Using the same amount of energy from what starting point? Energy is frame-dependent.

MnagurnyIII said:
So train one is moving near the speed of light plus the energy of the spin of the earth, train two is moving near the speed of light minus the energy of the spin of the earth.

But if they both used the same amount of energy to accelerate, they should have the same amount of energy when the acceleration is done, as long as you measure the energies relative to the same frame. If they have different energies, it must be because you have switched frames of reference between this statement and the previously quoted one.

Also, the difference in energy, in a frame where the energies are different, is not "the energy of the spin of the Earth"--that energy is huge, much, much larger than the energy of a train even if it is moving close to the speed of light. What I think you mean here is the kinetic energy that a train at rest relative to the rotating Earth would have, as measured by an observer who was not rotating with the Earth.

MnagurnyIII said:
would an outside observer on Earth be able to measure a difference in the total speed of the two trains, and would an observer who is not on Earth be able to measure a difference?
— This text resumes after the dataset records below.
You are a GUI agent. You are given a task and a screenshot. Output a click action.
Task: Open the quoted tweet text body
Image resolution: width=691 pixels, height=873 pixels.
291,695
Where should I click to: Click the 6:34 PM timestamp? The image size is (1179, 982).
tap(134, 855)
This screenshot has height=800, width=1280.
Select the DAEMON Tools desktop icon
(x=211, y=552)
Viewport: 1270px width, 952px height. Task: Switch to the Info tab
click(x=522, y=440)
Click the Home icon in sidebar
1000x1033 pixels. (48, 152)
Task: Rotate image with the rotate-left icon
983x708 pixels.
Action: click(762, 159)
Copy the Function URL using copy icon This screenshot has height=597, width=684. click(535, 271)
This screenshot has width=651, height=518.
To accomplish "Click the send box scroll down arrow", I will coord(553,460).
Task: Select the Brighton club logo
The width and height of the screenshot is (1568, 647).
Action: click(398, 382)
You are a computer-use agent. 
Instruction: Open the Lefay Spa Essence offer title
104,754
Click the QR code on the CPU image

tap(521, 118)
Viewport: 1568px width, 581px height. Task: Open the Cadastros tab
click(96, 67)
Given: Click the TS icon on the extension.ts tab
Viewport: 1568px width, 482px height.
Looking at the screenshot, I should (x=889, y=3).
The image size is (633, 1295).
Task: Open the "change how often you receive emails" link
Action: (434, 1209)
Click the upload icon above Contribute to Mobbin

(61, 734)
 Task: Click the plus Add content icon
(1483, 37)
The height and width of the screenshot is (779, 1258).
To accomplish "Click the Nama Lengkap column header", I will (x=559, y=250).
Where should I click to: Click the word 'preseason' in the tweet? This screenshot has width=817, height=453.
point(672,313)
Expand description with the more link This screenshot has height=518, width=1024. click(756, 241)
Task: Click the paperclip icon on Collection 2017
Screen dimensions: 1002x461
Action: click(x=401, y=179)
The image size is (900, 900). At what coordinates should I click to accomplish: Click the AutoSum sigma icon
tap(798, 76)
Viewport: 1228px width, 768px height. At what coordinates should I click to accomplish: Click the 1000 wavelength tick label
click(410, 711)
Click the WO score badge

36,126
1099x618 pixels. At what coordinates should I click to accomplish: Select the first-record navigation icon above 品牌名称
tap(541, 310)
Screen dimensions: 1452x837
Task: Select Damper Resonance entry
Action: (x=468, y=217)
It depends on the answer to the question I asked above. If the answer is that both trains start from rest relative to the (rotating) Earth, and both use the same amount of energy to accelerate relative to the (rotating) Earth, then when the acceleration is done, they will both be moving at the same speed (but in different directions) relative to the (rotating) Earth, so an observer at rest relative to the (rotating) Earth will not measure any difference in their speed, but an observer who is not rotating with the Earth *will* measure a difference in speed (and will measure a difference in energy between the trains as well).
 
OK you hit what I was asking. The very last part is what I am having issues with. To a person on the earth, the trains are moving at the same speed and have the same energy because they are moving with the earth. To an outside observer who is not on Earth - they are moving at different speeds with different energy. Does that mean the outside observer would observe the trains passing each other at different points then a person standing on the Earth would?

edit: nevermind. the answer is no. He would observe them as crossing at the same point. but that point would be at a different location relative to the rest of the universe because the Earth rotated that point to a different spot - but it is still the same spot on the earth.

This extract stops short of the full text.